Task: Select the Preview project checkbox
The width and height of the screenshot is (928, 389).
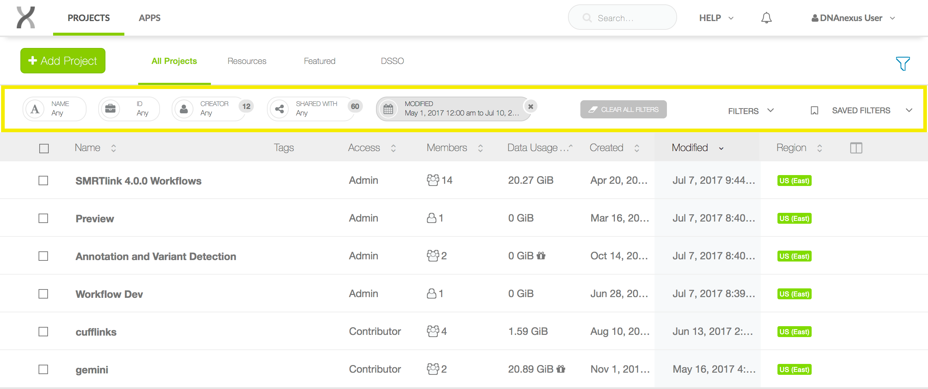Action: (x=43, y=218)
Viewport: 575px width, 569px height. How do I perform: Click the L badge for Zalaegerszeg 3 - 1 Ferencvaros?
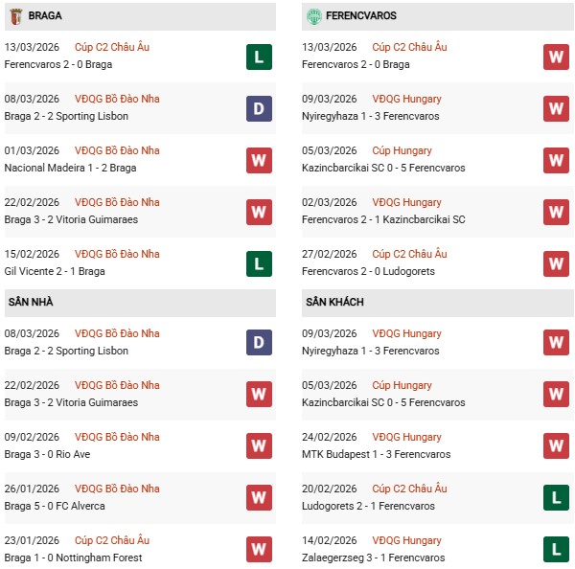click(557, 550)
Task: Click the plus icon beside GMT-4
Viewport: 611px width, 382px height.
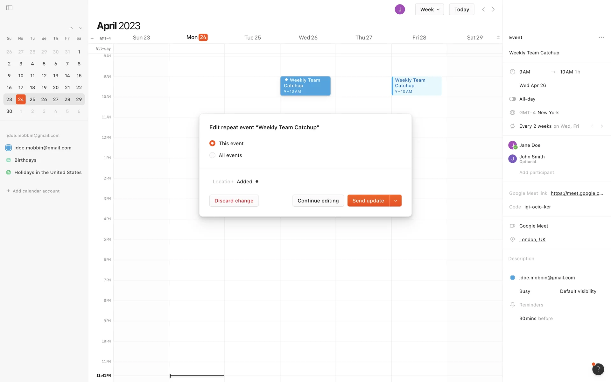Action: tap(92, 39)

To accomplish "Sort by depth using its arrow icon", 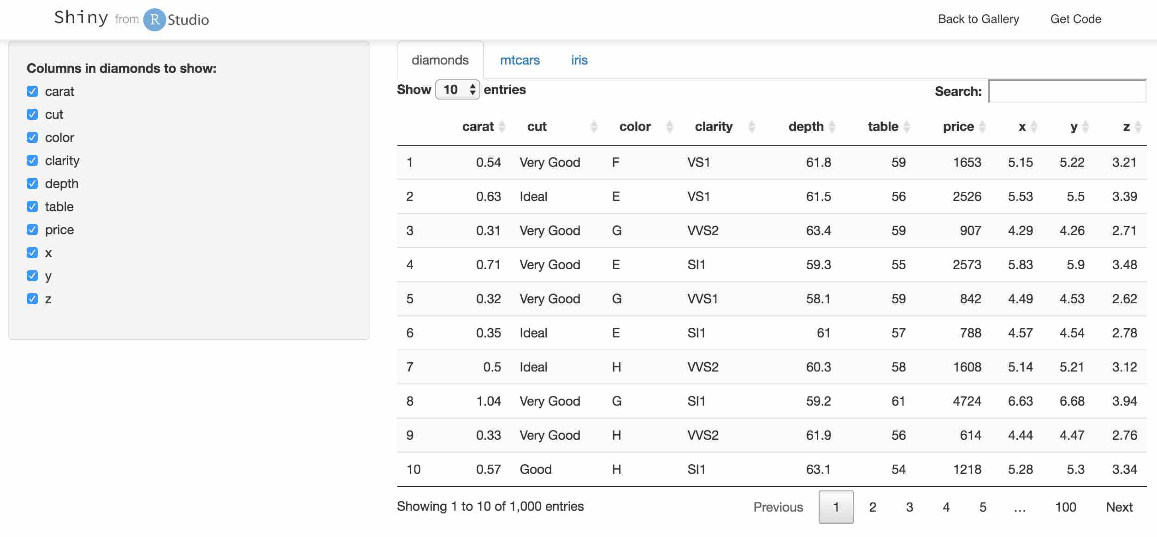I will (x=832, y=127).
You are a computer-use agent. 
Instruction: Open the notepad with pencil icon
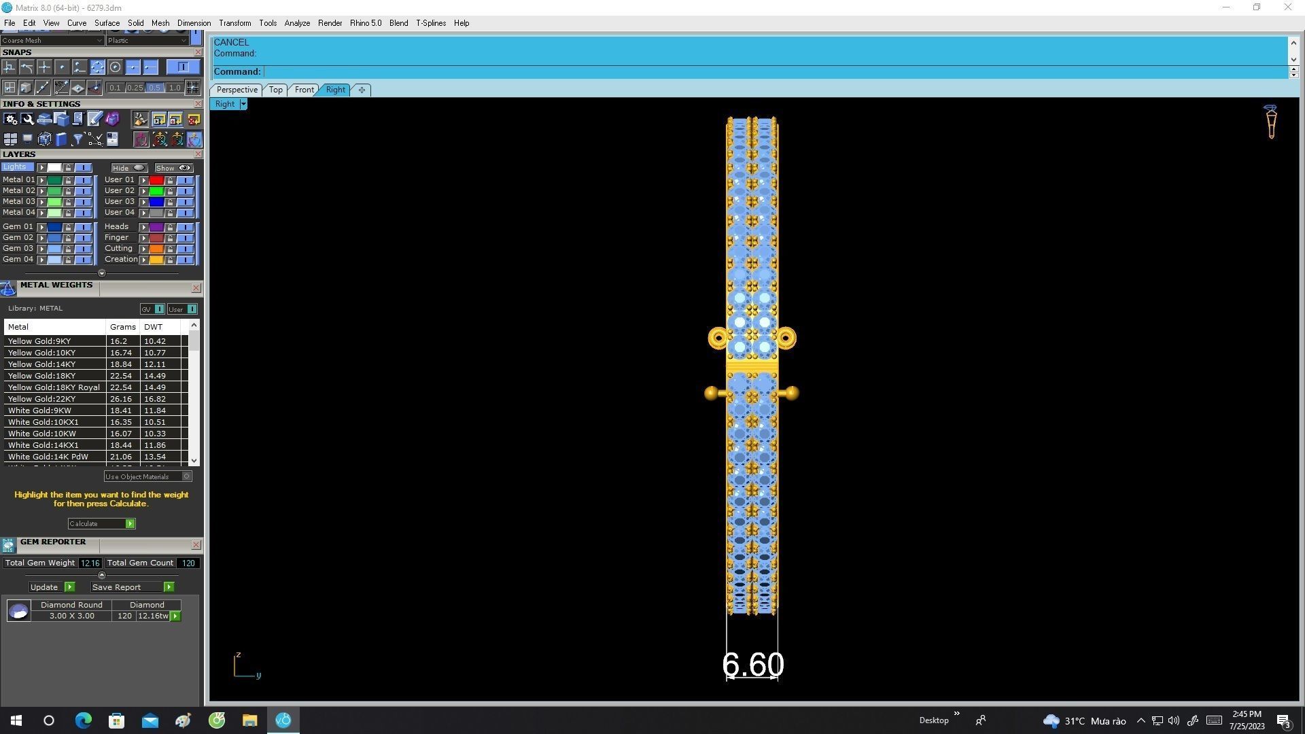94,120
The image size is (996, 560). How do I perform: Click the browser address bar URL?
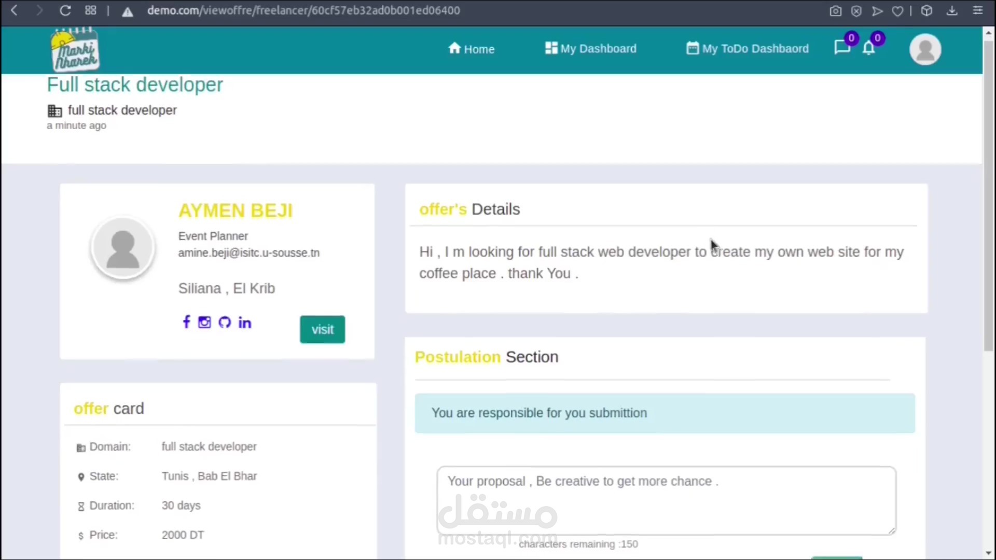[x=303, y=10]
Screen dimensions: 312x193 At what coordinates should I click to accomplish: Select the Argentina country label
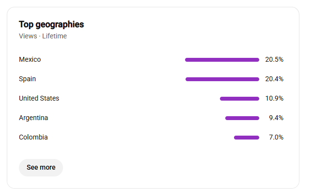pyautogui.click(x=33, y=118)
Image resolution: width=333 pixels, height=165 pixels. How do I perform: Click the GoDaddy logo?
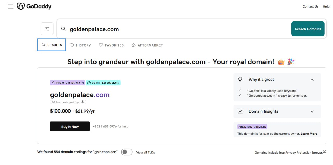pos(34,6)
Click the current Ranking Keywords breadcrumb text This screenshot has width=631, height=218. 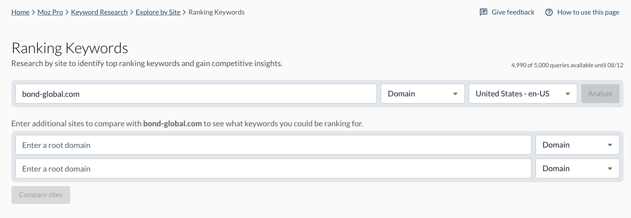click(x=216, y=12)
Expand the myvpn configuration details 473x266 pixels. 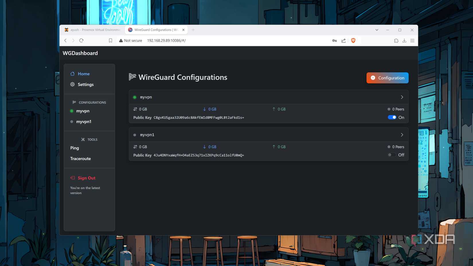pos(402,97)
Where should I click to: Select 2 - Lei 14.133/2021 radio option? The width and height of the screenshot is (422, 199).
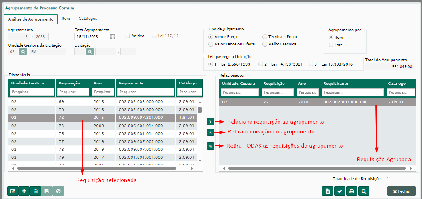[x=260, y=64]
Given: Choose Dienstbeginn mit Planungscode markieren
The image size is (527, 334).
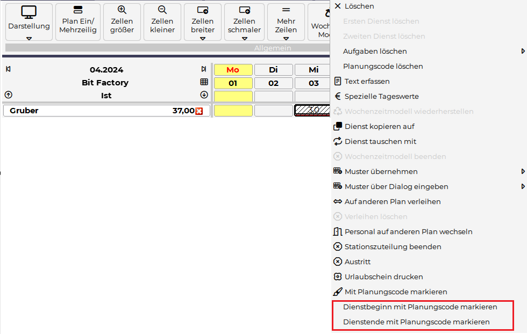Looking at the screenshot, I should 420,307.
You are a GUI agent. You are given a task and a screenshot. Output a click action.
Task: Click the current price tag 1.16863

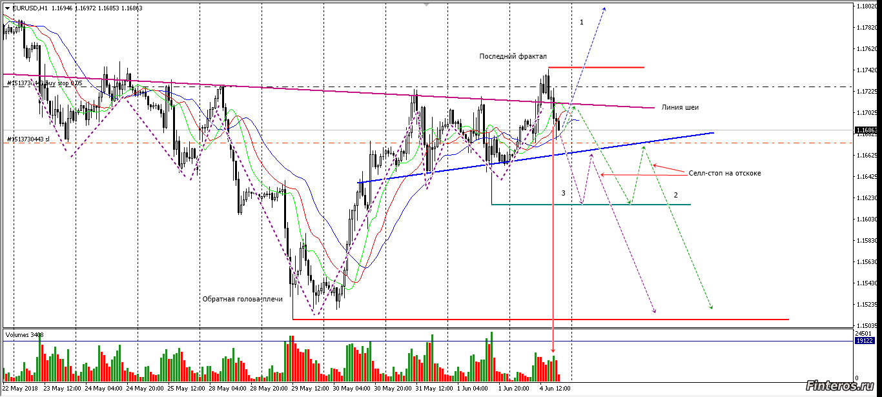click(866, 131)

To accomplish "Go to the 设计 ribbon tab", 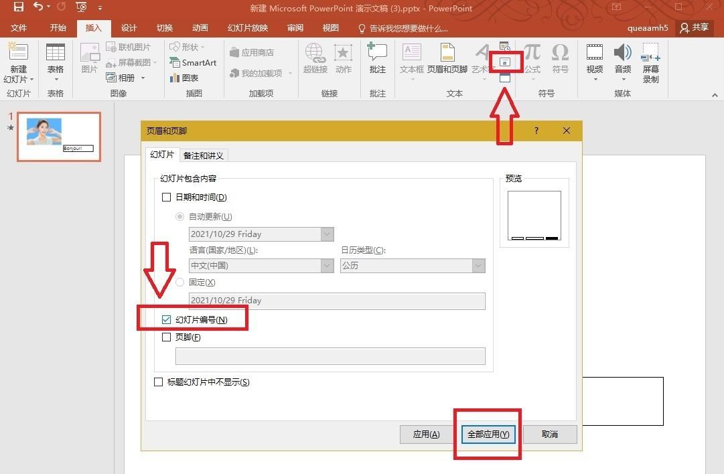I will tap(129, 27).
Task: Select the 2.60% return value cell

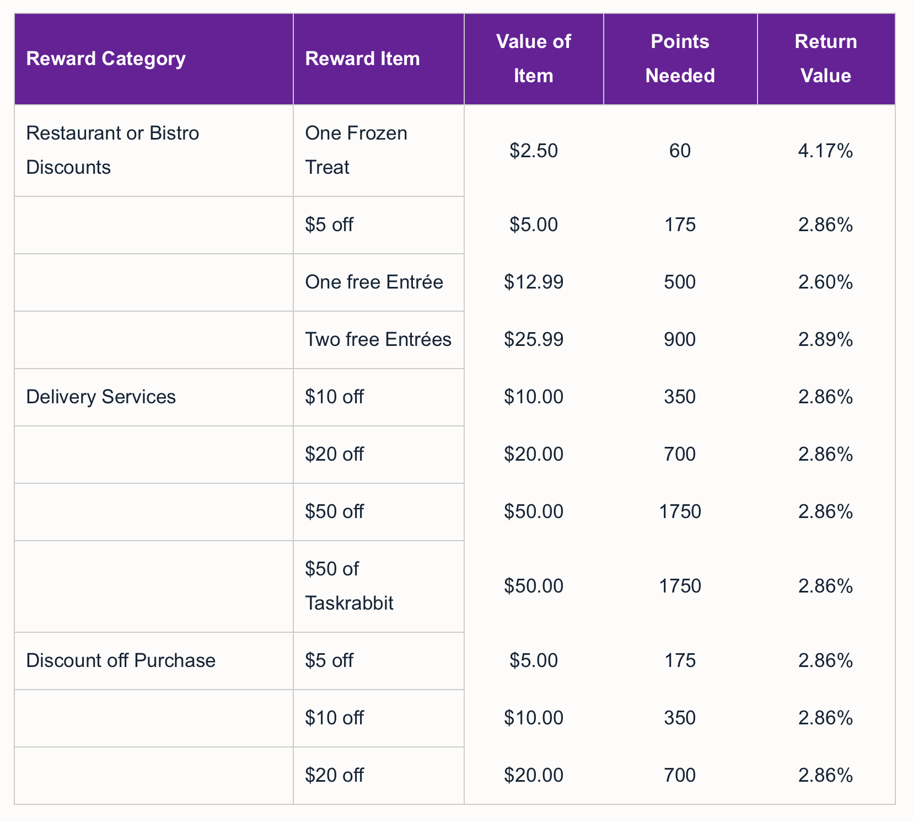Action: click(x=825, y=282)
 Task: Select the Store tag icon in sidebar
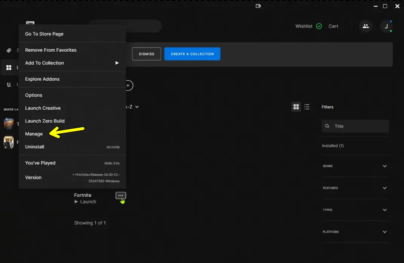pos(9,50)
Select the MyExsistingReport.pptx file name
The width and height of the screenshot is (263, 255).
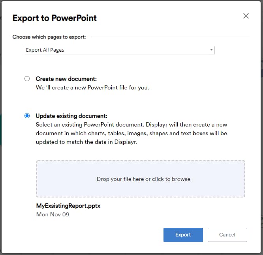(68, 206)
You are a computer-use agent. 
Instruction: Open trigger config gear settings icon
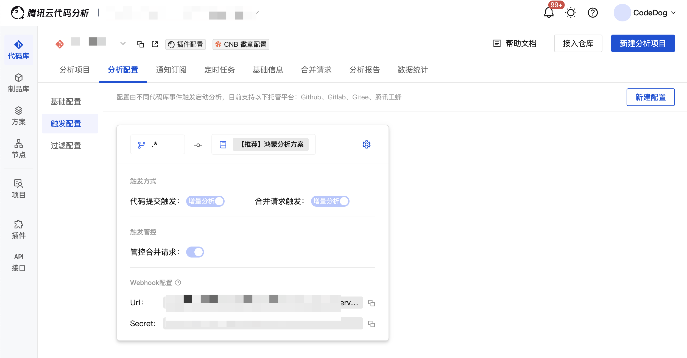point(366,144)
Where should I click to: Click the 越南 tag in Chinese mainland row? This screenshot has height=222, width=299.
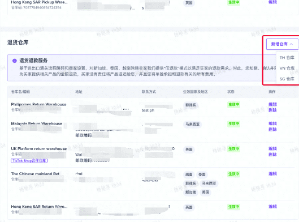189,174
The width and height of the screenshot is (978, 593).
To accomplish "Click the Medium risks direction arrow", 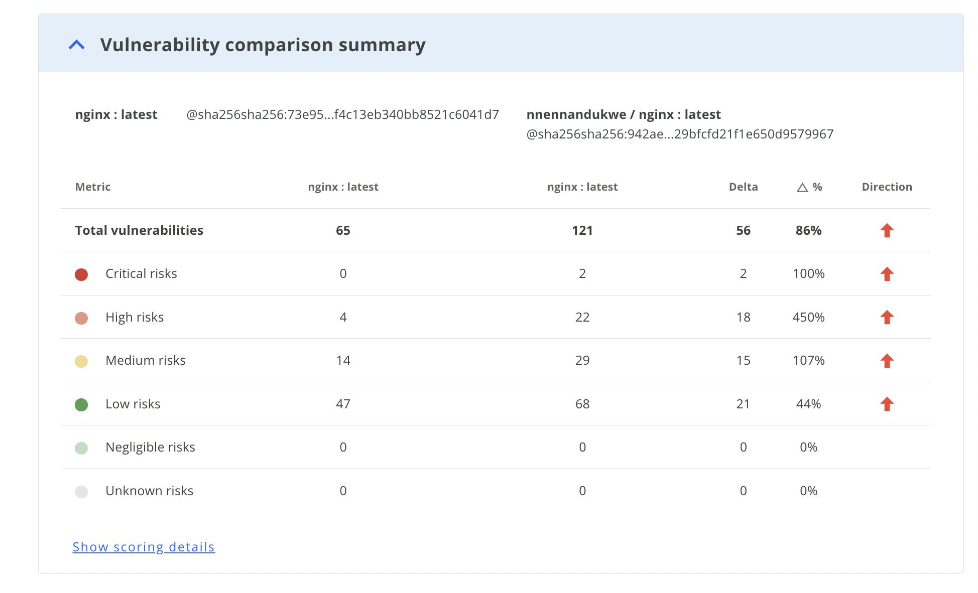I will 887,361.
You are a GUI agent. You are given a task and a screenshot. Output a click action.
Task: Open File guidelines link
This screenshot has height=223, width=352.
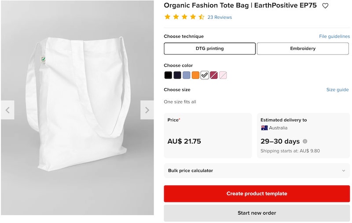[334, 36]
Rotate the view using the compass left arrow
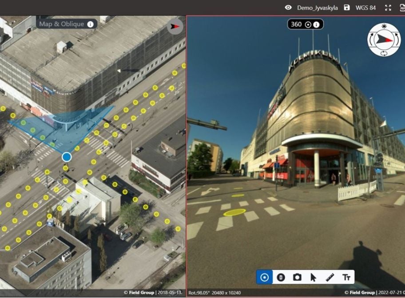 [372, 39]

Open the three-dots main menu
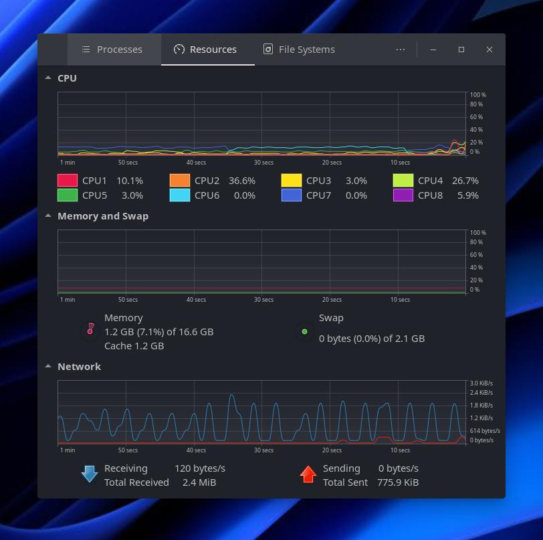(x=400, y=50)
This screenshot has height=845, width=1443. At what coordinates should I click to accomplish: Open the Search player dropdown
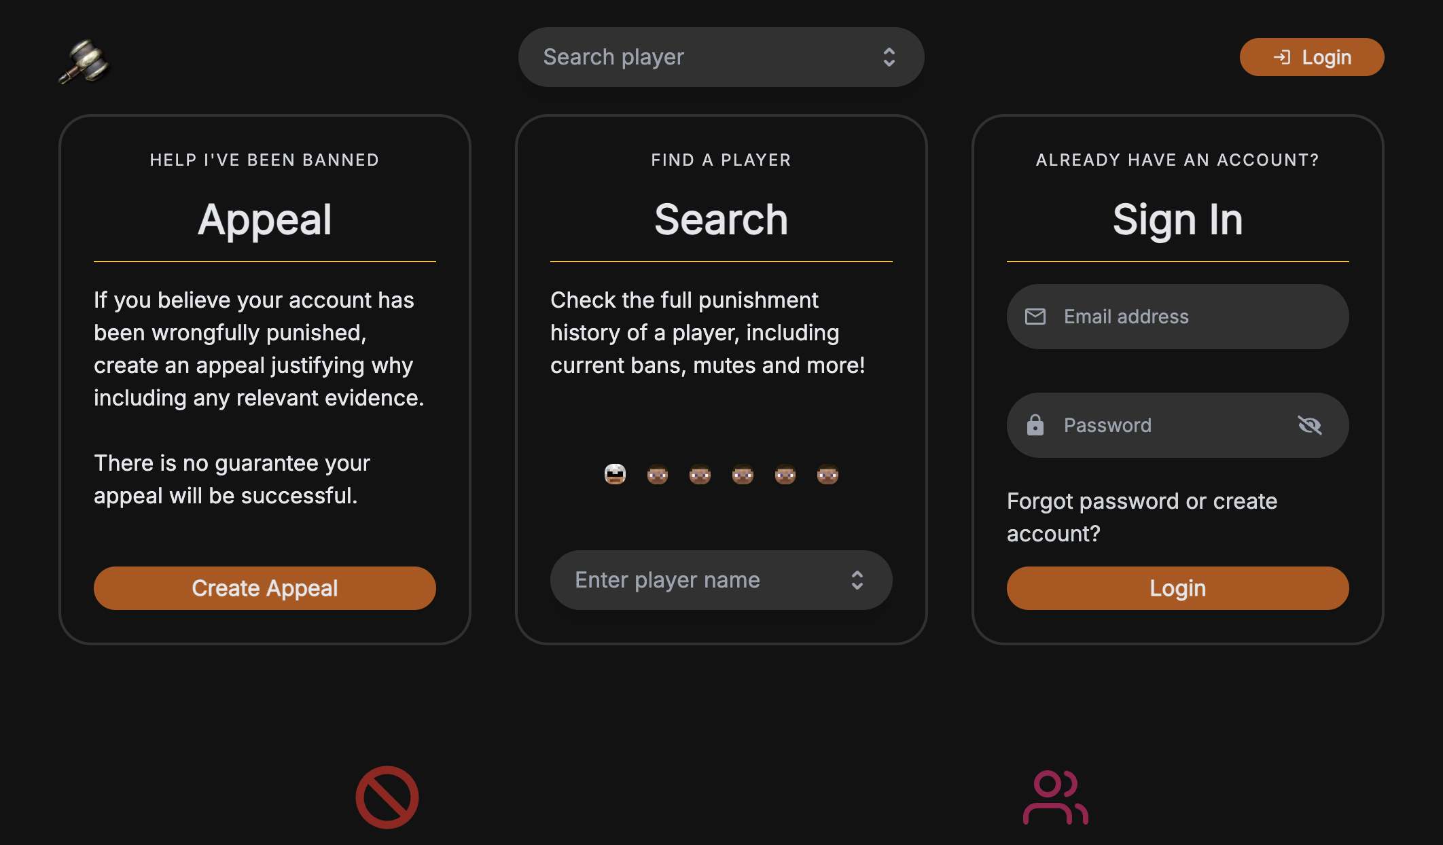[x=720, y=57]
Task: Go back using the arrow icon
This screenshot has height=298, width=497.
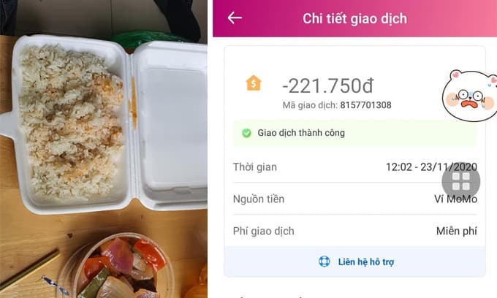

■ **Goal**
Put the listing above, from its start down through the line with "Action: tap(92, 39)", into a two-column CSV with the headers instruction and answer. Give each row its text and its answer, each in one quoted field with line breaks turned into spaces, and leave the pictures out.

■ **The reply**
instruction,answer
"Task: Select the Preview project checkbox The width and height of the screenshot is (928, 389).","Action: (x=43, y=218)"
"Viewport: 575px width, 569px height. How do I perform: Click the L badge for Zalaegerszeg 3 - 1 Ferencvaros?","click(557, 550)"
"Task: Click the plus icon beside GMT-4 Viewport: 611px width, 382px height.","Action: tap(92, 39)"